But since agents from the US Border Patrol tore down the bridge at the beginning of July, the ebb and flow
that united and fed the two communities has all but stopped. Rosa Elba Madrid, a 55-year-old resident of Candelaria, whose brother lives in San Antonio, feels it as much as anyone. "I used to meet him halfway along the bridge and we would talk for hours," she says. "Now, I can't do that. It's all abandoned, all ugly."
It might be tempting
to see the bridge's removal as an isolated incident affecting two remote communities. But all along the 2,000-mile frontier there are signs - evident in migration patterns, in ageing infrastructure, in violence and in business - that a common border culture that was helping to integrate northern Mexico with the southern US is breaking apart.
One cause of this breakdown is the US administration's determination to secure its borders since the September 11 attacks and, more recently, to stem the flow
of undocumented workers from Mexico.
In recent years the US has roughly doubled the number of Border Patrol agents on its southern border and in 2006 President George W. Bush obtained
congressional approval to build a fence. Since then the administration has built more than 335 miles of barriers and plans to construct about that much again by December.
Almost everywhere along the border, there are signs of the fence going up. At Sonoyta, a small town in the state of Sonora next to Arizona, workers toil
in the hot desert sun as they drive steel posts into the ground.
Further east, by Sásabe, there is a miles-long scar where scrub and undergrowth
were cleared to make way for a metal fence about 15 feet high. It replaced a row of waist-height sticks held loosely together with barbed wire.
A second reason for the breakdown of the common border culture is drugs. Since he took office
in December 2006, Mexico's president Felipe Calderón has been fighting a bloody war with the country's powerful drug cartels.
With violence on the increase - there have been more than 2,900 drugs-related murders in Mexico so far this year, compared with 2,275 for 2007 - many US citizens who used to hop across
for the weekend have opted to stay at home.
Avenida Revolución in downtown Tijuana, which at weekends used to be full of US citizens looking for a wild time, is all but empty. Outside Pato's, a sleazy-looking
nightclub on Revolución, two men in bow ties
try without success to entice tourists to go inside. They say business is down at least 50 per cent compared with two or three years ago.

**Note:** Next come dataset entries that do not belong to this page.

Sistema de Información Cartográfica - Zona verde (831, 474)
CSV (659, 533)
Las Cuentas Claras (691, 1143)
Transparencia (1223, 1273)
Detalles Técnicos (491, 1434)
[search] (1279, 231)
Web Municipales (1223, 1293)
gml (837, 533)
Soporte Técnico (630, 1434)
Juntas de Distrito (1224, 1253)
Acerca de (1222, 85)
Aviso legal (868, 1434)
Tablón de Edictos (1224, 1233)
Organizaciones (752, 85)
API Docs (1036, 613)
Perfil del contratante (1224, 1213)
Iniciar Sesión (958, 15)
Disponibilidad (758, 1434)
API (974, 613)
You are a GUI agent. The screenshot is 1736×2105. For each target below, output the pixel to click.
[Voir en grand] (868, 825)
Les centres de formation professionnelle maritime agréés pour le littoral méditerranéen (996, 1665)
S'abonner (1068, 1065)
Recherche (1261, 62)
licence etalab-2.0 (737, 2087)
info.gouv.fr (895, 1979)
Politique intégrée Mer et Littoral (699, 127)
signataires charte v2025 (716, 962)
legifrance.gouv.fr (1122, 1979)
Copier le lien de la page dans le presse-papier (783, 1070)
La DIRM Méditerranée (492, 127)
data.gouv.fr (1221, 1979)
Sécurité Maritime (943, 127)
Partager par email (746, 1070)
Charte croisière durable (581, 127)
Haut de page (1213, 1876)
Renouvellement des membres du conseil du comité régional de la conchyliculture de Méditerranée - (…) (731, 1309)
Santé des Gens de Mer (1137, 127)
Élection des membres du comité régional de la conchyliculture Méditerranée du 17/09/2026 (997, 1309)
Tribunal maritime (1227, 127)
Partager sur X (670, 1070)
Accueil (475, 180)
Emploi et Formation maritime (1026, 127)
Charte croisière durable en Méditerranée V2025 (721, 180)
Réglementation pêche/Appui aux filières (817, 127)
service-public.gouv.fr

The impact of all of this on border traffic has been devastating
. According to the US Customs and Border Protection, the number of pedestrians and private vehicles crossing into the US in the South Texas region, traditionally one of the busiest, has dropped 21.6 per cent and 17.7 per cent since 1999, respectively. The fall-off has been so great that many academics have begun to ask themselves: whatever happened to Nafta, the 1994 free-trade agreement
between the US, Canada and Mexico?
It is against this backdrop of more restricted borders, drugs-related violence and dying border tourism that companies in the region are trying to operate. Both US and Mexican businesses with cross-border trade complain about worsening bottlenecks
to enter the US.
Gustavo del Castillo, a Mexican academic at the College of the Northern Frontier in Baja California, argues that many of these delays are caused by the absence of infrastructure investment, particularly on the US side. "Unfortunately, commerce is not a priority for the US," he concludes.
Clinton Roberts, a Texan construction worker from Marathon, 70 miles from the border, is in no doubt about what all of this means. "We shared a border culture with the Mexicans that I, as a Texan, was proud to be a part of," he says. "Now that culture is being destroyed."